● **EXERCISE AIM**:
The copy must hold exactly the lines from the one with "You are a computer-use" through the end of the listing below, and nothing else, with no pictures.
SUPPLIED ENTRIES Start Marker
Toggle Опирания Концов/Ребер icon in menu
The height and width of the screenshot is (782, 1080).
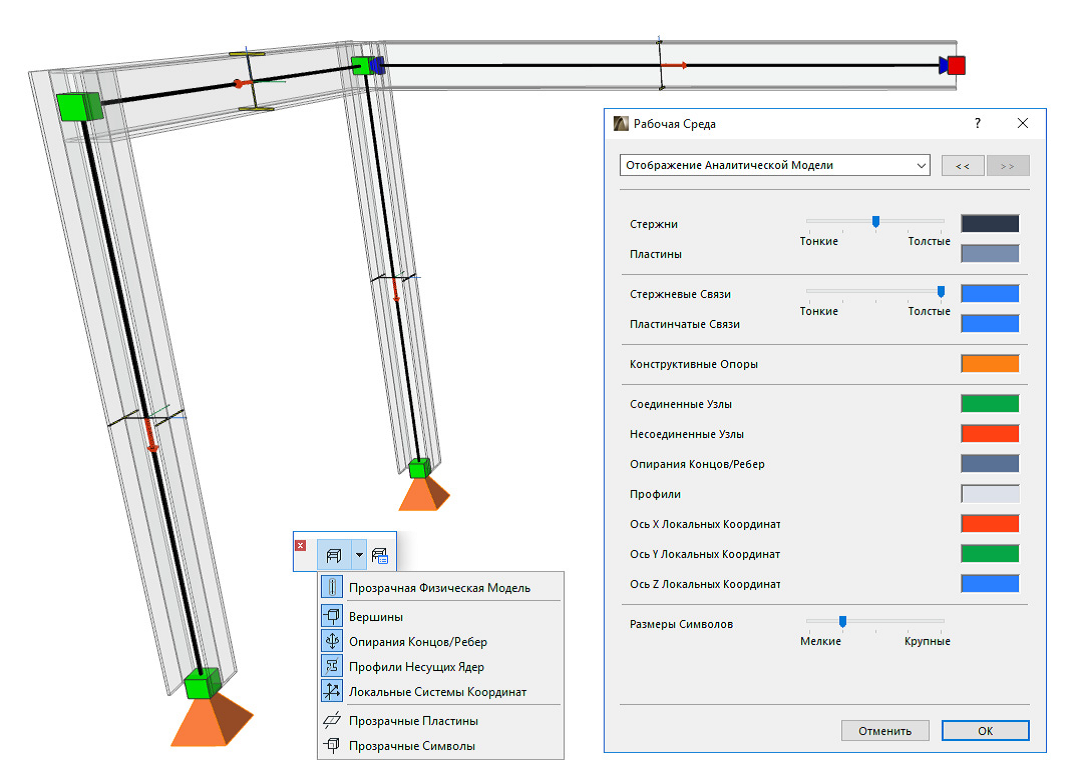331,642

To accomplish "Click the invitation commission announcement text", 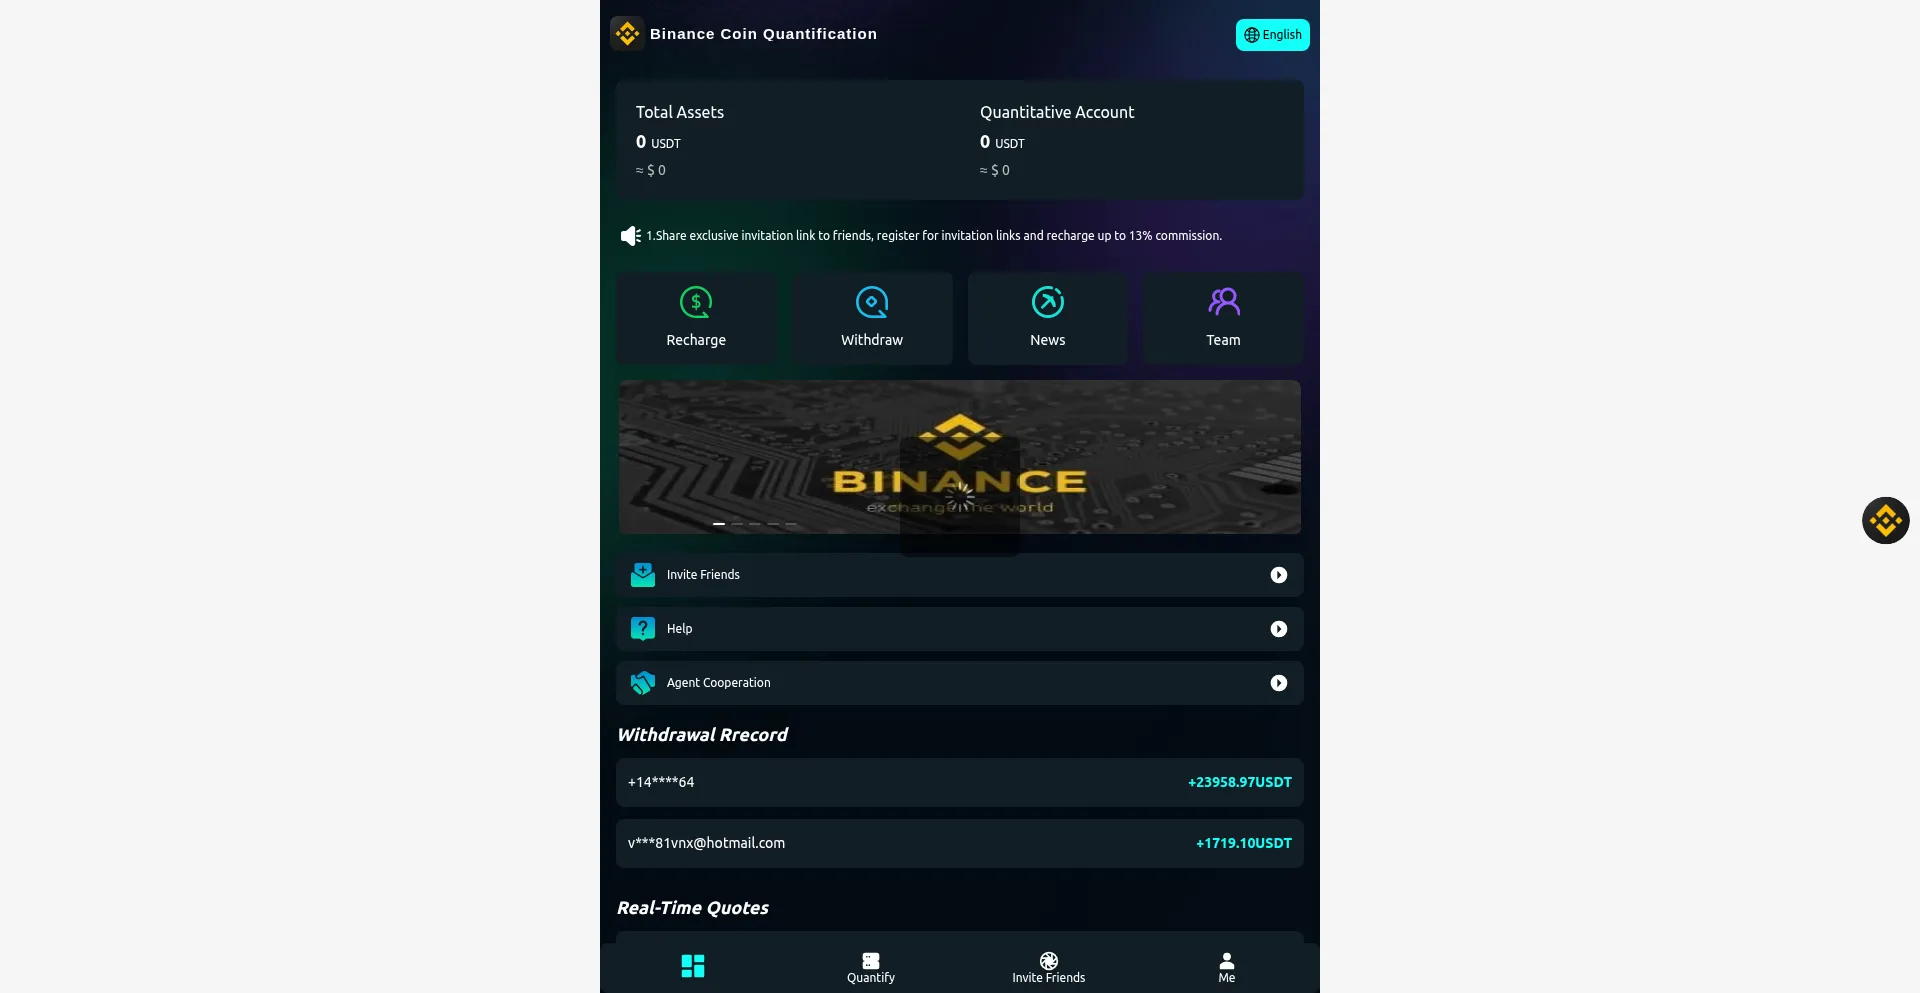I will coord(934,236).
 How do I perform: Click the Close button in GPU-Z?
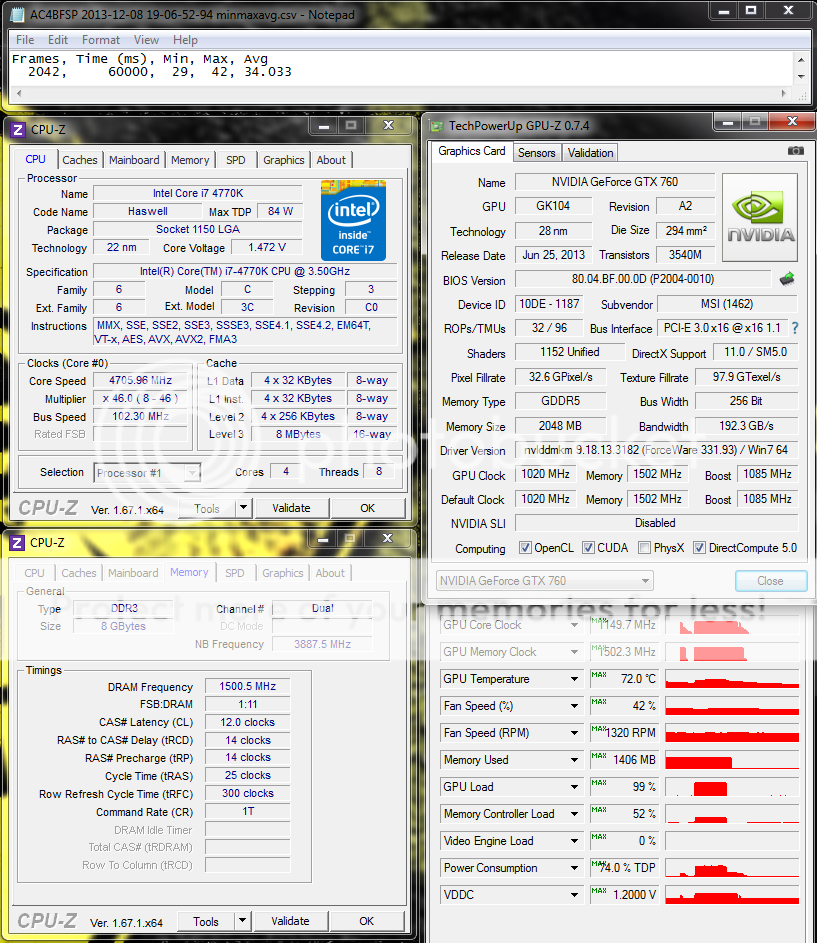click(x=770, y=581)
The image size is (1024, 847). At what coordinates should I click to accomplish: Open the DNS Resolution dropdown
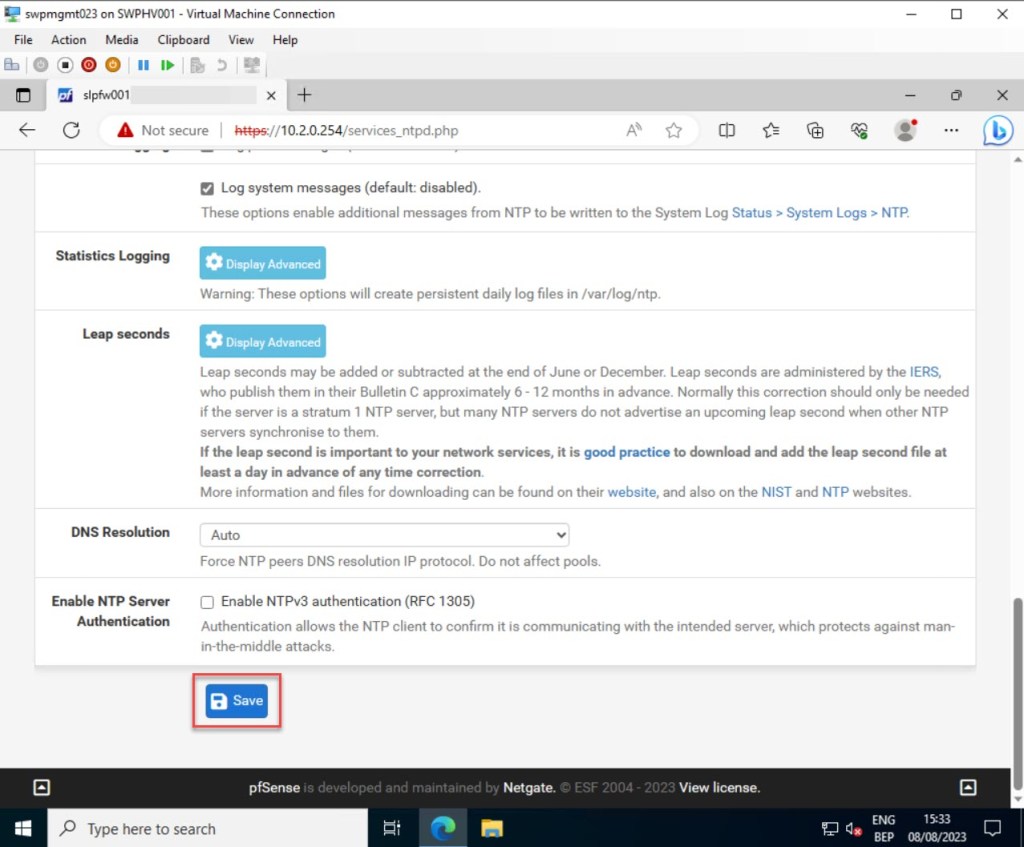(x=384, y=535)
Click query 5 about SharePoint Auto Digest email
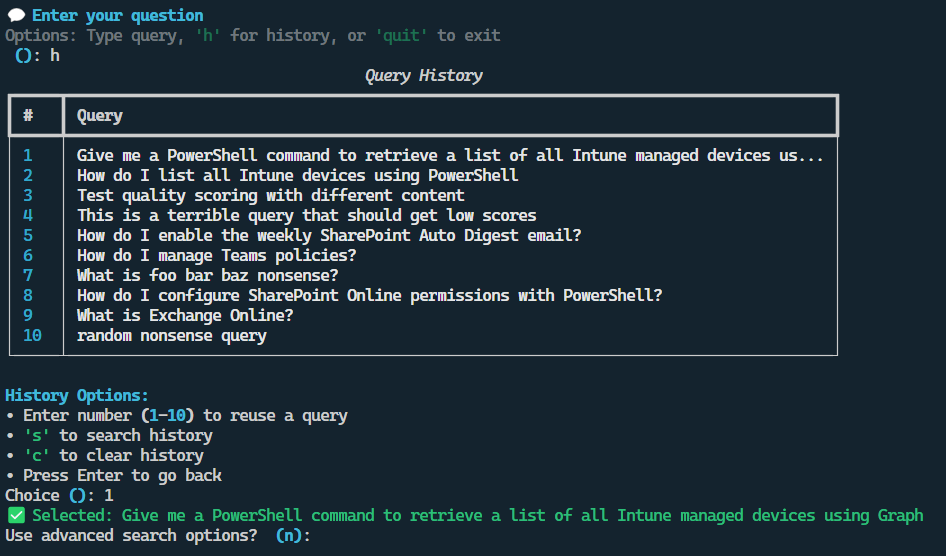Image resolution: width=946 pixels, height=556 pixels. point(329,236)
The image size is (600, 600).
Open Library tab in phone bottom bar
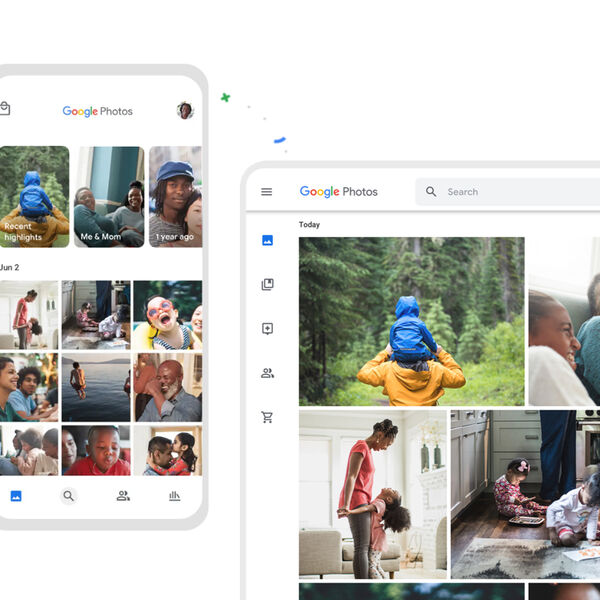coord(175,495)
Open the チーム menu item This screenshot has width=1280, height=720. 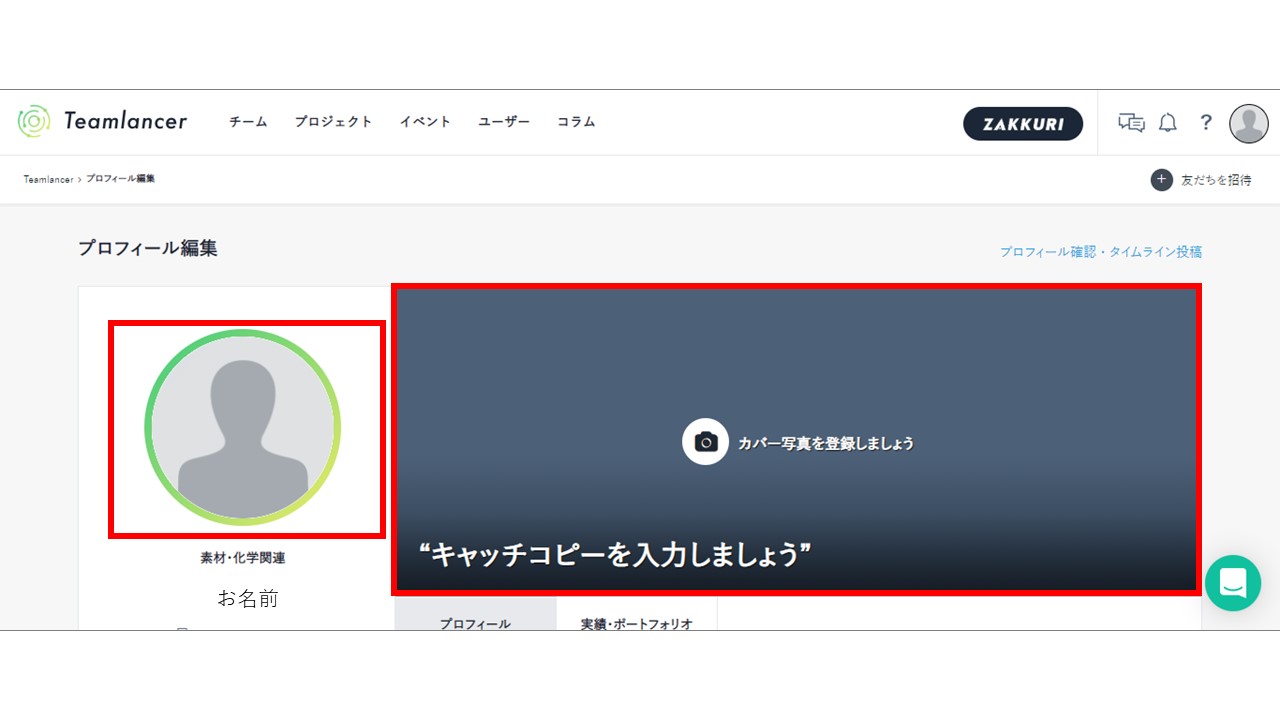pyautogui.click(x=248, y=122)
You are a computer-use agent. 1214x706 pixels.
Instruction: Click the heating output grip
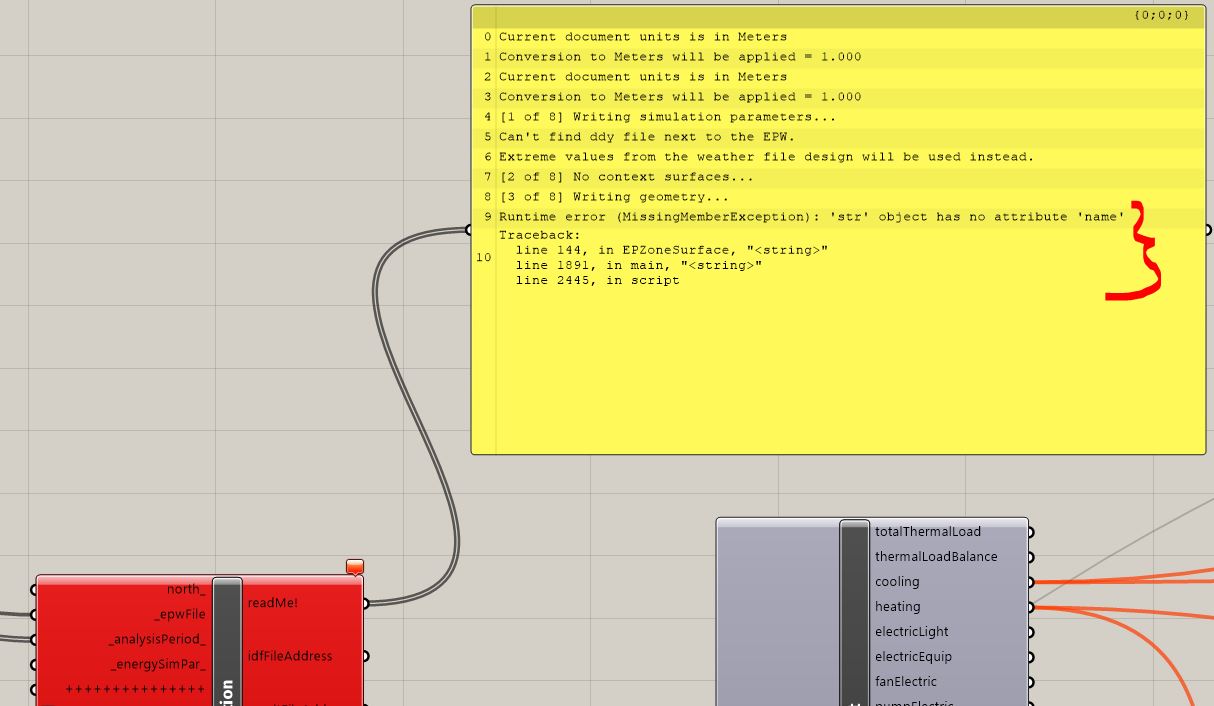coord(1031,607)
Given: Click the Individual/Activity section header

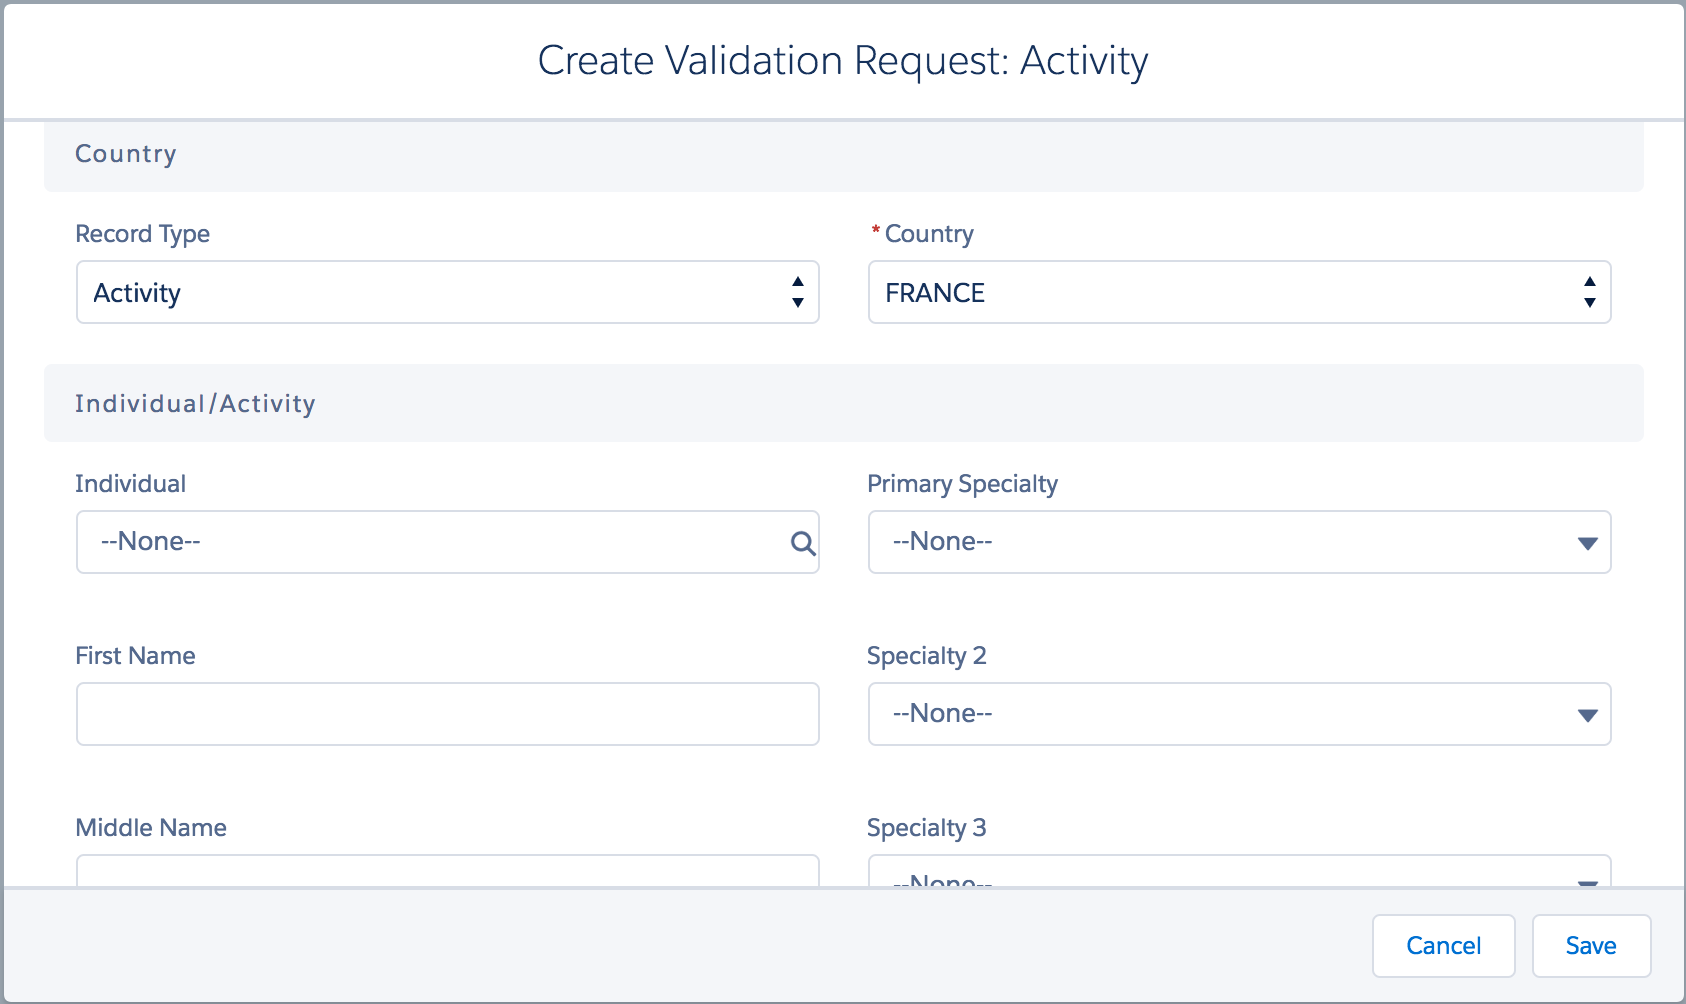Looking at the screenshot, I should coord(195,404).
SUPPLIED ENTRIES End Marker
● **RESULT OF THE TASK**:
You are a computer-use agent. 1214x706 pixels.
Instruction: Click the heating output grip
coord(1031,607)
Given: Click the Individual/Activity section header

Looking at the screenshot, I should coord(195,404).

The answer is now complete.